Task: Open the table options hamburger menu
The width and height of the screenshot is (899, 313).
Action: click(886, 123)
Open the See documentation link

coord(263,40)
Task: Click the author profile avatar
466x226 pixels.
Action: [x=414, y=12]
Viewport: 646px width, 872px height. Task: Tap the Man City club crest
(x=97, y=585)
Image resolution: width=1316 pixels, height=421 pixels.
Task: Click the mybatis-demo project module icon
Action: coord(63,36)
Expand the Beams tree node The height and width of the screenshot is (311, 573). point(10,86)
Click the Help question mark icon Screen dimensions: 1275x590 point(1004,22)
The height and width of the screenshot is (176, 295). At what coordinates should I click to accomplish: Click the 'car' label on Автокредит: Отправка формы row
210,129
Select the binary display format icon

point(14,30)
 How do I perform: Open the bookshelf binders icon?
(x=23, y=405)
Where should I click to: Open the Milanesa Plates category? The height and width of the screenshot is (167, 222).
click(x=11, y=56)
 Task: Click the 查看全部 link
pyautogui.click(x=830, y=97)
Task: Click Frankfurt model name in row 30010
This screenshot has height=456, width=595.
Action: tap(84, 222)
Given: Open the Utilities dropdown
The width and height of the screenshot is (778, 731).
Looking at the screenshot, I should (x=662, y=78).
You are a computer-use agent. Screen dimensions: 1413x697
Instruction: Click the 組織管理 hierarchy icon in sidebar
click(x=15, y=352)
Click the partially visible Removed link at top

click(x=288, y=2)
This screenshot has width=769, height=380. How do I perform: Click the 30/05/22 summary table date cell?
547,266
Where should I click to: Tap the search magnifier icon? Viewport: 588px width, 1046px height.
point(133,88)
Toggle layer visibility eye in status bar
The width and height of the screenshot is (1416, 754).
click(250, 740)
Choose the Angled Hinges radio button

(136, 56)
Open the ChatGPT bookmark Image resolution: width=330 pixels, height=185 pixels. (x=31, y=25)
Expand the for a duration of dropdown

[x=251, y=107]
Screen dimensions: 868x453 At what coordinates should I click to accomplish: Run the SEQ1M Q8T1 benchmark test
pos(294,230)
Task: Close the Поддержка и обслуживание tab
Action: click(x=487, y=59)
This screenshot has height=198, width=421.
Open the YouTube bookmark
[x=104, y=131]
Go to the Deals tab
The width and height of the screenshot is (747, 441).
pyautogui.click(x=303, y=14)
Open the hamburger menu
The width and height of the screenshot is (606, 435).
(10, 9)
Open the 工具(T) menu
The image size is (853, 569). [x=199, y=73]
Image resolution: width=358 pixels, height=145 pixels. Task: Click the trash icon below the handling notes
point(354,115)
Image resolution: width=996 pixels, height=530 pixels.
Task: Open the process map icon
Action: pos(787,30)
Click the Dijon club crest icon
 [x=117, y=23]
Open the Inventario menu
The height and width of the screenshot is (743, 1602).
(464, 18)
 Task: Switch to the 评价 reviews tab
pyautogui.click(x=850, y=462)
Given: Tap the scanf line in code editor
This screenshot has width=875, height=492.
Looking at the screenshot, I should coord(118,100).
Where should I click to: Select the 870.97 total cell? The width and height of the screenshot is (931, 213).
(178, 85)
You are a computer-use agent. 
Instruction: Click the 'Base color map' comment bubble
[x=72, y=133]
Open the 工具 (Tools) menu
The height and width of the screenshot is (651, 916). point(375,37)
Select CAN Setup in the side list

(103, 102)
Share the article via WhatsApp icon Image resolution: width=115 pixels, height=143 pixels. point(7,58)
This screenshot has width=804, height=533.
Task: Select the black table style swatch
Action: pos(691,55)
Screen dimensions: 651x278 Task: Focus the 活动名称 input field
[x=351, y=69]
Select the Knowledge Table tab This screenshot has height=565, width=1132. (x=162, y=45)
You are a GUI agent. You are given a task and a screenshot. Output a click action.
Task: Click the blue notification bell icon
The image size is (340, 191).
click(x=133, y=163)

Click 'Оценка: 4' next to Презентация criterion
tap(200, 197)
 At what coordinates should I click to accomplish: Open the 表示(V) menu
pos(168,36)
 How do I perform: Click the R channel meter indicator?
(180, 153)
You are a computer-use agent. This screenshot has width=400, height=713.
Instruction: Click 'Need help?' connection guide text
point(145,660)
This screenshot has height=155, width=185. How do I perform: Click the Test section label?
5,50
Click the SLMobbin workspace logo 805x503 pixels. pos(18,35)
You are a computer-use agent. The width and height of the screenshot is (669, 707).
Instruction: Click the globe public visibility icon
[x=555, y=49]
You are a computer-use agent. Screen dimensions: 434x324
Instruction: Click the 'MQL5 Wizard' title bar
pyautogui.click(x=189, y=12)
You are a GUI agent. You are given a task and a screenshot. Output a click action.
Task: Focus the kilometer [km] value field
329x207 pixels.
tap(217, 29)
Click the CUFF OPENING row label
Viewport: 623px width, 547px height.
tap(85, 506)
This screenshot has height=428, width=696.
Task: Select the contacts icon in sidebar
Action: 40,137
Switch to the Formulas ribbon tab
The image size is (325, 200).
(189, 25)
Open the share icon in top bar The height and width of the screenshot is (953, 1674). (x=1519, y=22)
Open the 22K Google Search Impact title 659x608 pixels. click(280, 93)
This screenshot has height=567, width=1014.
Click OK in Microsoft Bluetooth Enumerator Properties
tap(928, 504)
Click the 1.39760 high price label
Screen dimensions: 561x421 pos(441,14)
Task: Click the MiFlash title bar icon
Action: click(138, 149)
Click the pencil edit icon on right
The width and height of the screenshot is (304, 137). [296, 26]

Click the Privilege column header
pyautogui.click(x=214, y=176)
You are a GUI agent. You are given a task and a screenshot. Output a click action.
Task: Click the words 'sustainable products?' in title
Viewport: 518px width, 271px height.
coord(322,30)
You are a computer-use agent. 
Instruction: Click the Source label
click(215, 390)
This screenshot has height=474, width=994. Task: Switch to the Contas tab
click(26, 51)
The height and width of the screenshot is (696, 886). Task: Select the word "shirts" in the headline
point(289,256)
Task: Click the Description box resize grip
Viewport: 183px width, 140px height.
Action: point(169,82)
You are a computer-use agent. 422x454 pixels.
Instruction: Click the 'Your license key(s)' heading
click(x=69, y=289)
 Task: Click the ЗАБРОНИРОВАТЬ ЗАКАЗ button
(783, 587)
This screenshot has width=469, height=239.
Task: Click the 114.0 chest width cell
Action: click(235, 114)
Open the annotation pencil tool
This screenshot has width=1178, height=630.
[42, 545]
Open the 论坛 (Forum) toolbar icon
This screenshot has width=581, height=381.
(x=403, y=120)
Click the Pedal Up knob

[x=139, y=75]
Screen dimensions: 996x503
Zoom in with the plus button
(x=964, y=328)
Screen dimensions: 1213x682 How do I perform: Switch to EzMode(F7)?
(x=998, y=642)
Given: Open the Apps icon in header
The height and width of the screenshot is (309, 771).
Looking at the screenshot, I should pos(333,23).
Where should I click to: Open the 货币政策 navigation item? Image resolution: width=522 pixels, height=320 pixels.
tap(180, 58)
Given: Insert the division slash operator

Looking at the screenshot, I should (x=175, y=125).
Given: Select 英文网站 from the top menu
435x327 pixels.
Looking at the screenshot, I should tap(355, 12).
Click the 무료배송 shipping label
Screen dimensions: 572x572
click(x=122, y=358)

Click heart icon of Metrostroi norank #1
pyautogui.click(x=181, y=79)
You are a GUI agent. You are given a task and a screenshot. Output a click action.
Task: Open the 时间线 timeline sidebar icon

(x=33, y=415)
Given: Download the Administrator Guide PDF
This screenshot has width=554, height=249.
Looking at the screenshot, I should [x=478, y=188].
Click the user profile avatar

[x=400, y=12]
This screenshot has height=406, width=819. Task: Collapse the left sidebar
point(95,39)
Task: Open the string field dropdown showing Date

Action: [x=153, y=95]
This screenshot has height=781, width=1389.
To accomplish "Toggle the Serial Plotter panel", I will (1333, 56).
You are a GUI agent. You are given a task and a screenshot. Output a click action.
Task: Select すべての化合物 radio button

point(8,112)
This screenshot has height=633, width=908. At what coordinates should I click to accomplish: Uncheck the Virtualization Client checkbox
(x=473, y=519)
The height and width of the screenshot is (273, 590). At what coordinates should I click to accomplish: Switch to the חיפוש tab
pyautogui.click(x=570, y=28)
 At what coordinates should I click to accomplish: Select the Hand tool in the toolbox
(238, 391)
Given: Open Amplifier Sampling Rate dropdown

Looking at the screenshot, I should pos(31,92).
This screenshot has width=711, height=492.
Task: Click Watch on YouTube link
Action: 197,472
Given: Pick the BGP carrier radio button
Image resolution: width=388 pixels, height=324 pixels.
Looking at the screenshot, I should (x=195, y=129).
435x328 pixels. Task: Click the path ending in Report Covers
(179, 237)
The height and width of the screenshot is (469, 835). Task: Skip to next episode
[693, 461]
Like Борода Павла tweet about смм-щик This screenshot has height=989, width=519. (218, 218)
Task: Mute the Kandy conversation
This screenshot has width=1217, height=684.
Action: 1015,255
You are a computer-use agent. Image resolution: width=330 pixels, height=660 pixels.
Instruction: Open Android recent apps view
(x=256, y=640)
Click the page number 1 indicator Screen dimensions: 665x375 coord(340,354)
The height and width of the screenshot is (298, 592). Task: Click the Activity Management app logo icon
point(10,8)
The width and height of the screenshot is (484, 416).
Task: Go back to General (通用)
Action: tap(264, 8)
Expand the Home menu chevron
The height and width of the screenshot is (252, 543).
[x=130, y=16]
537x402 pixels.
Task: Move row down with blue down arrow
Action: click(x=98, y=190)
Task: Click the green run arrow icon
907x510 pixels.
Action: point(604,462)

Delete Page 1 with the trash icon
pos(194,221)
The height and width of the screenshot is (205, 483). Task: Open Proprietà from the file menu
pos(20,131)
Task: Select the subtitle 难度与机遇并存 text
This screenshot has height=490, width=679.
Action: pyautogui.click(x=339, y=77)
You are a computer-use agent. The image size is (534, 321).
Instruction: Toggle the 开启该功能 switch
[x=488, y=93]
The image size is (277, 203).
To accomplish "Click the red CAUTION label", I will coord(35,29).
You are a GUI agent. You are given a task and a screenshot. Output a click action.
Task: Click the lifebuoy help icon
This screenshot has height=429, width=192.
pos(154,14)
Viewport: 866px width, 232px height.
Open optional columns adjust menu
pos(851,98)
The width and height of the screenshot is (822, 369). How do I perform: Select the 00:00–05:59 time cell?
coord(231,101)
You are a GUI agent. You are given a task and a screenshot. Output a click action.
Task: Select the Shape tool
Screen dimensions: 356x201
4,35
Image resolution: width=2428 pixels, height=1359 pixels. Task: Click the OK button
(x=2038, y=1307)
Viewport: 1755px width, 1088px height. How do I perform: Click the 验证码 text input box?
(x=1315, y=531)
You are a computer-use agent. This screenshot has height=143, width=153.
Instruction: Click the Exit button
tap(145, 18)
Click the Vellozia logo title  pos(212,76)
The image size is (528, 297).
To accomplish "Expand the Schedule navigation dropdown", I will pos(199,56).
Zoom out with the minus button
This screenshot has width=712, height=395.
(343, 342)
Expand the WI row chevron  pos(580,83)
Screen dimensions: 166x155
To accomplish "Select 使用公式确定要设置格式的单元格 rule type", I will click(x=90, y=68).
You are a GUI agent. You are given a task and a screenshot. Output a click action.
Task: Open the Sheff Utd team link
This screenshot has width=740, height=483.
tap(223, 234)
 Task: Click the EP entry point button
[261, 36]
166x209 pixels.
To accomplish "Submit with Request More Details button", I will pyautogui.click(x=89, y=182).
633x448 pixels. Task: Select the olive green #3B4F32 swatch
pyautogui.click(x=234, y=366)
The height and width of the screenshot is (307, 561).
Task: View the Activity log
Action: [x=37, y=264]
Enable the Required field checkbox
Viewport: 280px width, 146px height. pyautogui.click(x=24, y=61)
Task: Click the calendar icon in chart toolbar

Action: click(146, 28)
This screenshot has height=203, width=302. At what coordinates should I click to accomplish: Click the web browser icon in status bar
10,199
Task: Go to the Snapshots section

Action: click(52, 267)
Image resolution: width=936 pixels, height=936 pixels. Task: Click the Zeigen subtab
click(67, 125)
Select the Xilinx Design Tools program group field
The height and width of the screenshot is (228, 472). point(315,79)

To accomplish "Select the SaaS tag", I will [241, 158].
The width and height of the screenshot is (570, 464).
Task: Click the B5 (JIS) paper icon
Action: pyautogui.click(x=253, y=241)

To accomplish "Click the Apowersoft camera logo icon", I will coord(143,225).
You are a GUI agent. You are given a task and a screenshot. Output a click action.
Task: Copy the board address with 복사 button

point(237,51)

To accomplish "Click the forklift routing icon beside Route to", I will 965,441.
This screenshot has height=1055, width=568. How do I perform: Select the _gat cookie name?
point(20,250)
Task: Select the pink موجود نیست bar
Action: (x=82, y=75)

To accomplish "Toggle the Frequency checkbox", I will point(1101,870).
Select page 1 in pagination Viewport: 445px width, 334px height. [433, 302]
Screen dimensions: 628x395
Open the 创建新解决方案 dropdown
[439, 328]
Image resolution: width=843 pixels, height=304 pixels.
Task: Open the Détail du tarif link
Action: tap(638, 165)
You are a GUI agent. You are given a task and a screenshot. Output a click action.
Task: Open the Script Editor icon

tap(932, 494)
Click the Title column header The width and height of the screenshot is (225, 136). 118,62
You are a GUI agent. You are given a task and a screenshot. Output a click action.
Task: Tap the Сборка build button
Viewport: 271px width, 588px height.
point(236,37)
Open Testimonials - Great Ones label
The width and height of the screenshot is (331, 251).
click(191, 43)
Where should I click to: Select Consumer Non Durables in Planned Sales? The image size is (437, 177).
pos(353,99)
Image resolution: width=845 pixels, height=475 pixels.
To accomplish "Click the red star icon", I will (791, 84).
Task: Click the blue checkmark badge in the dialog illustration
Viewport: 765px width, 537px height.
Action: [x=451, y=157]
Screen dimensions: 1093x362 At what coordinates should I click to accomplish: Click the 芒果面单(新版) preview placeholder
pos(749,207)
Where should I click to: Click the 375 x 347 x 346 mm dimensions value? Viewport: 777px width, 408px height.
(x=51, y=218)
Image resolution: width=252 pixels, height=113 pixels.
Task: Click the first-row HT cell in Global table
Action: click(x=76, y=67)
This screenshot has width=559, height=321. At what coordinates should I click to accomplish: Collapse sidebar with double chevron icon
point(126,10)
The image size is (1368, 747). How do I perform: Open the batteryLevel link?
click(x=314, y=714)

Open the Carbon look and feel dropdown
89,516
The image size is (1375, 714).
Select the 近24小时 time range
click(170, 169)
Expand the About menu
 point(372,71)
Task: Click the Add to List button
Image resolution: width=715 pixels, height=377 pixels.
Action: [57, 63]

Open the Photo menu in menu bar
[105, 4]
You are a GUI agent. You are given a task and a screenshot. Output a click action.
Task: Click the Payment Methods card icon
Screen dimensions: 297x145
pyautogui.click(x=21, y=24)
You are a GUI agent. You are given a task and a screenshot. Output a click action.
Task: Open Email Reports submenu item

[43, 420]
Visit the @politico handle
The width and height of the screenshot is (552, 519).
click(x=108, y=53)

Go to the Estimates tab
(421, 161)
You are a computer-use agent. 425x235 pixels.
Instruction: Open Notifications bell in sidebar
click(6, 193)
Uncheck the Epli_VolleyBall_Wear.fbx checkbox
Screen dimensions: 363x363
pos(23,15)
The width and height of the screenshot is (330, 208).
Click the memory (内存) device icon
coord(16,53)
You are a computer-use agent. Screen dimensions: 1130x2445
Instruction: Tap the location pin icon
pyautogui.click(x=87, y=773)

Your objective:
Convert the entries above, everything from the line containing "Image resolution: width=2428" down to the line containing "Expand the WI", into a JSON list of strings with one string per line and blank lines omitted.

Correct response:
[
  "Image resolution: width=2428 pixels, height=1359 pixels. Task: Click the OK button",
  "(x=2038, y=1307)",
  "Viewport: 1755px width, 1088px height. How do I perform: Click the 验证码 text input box?",
  "(x=1315, y=531)",
  "You are a computer-use agent. This screenshot has height=143, width=153.",
  "Instruction: Click the Exit button",
  "tap(145, 18)",
  "Click the Vellozia logo title  pos(212,76)",
  "The image size is (528, 297).",
  "To accomplish \"Expand the Schedule navigation dropdown\", I will pos(199,56).",
  "Zoom out with the minus button",
  "This screenshot has width=712, height=395.",
  "(343, 342)",
  "Expand the WI row chevron  pos(580,83)"
]